Leaks to the Russian media have also connected Mikhailov and his subordinate Dokuchayev to a hacker group known as Shaltai-Boltai, or Humpty Dumpty, which in the past has released embarrassing material about top Russian officials.

Vladimir Anikeyev, the founder of Shaltai-Boltai, has also been arrested, but is not being charged with espionage.

Moreover, Russian media reports claim that Dokuchayev is actually a former hacker known as Forb, who was serving a prison sentence for credit-card theft when he was recruited by the FSB, where he held the rank of major.

As Leonid Bershidsky notes in his column for Bloomberg, “parallel to their official duties, officers often run private security operations involving blackmail and protection. If Mikhailov ran such a business out of the FSB’s Information Security Center, he wouldn’t stand out among his colleagues.”

And it’s also not unusual for the FSB to recruit former hackers. In fact, it’s pretty much standard practice.

This is where the story diverts into the murky world of FSB officers and their civilian collaborators monetizing their positions and forming protection rackets.

“An FSB officer, recruited from the hacking community, can use his rank and position to obtain compromising material and sell it to wealthy clients. A team profiting from these opportunities can include both officers and civilians,” Bershidsky writes.

“The Russian government can hire such a team through intermediaries if it needs something sensitive done — but so can foreign intelligence services. It’s a murky world in which actors are both predator and prey. The Kremlin enjoys access to brilliant and unscrupulous people; the downside, of course, is that they may be hard to control.”

If you follow this line of logic, then it’s easy to imagine that Mikhailov and Dokuchayev inadvertently or unwittingly sold information exposing King Server’s FSB connections to a front for U.S. intelligence.

But the fact of the matter is we simply don’t know.

And if things aren’t confusing enough yet, there is also the matter of the bitter personal and clan rivalries in the shadow world of the Russian security services.

In a recent post on his blog KrebsOnSecurity, Brian Krebs, author of the book Spam Nation: The Inside Story Of Organized Cybercrime, suggested the whole affair might be traced to a personal rivalry between Mikhailov and Pavel Vrublevsky, an Internet businessman whose partner owns King Servers.

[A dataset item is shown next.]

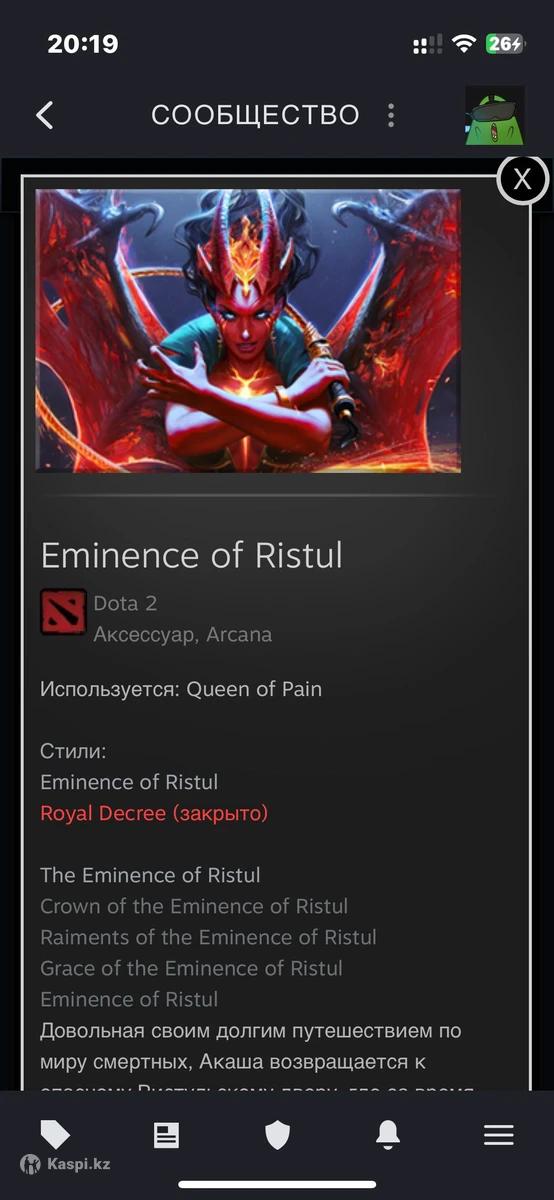The image size is (554, 1200).
Task: Open the Steam Guard shield tab
Action: (277, 1134)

Mark Galeotti, an expert on Russia’s security services and a senior research fellow at the Institute of International Relations in Prague, notes that the FSB’s Information Security Center, which Mikhailov headed and where Dokuchayev was his subordinate, has emerged as “a pivotal agency” and “a source of power.”

And this makes it a prime arena for fierce rivalries and power plays.

“This is probably an intelligence leak that is being cleared up. But the question is: why now? And I wonder if domestic politics explains the leaking of the information now. It could be a rebuke to the FSB for having messed up,” Galeotti said on last week’s Power Vertical Podcast.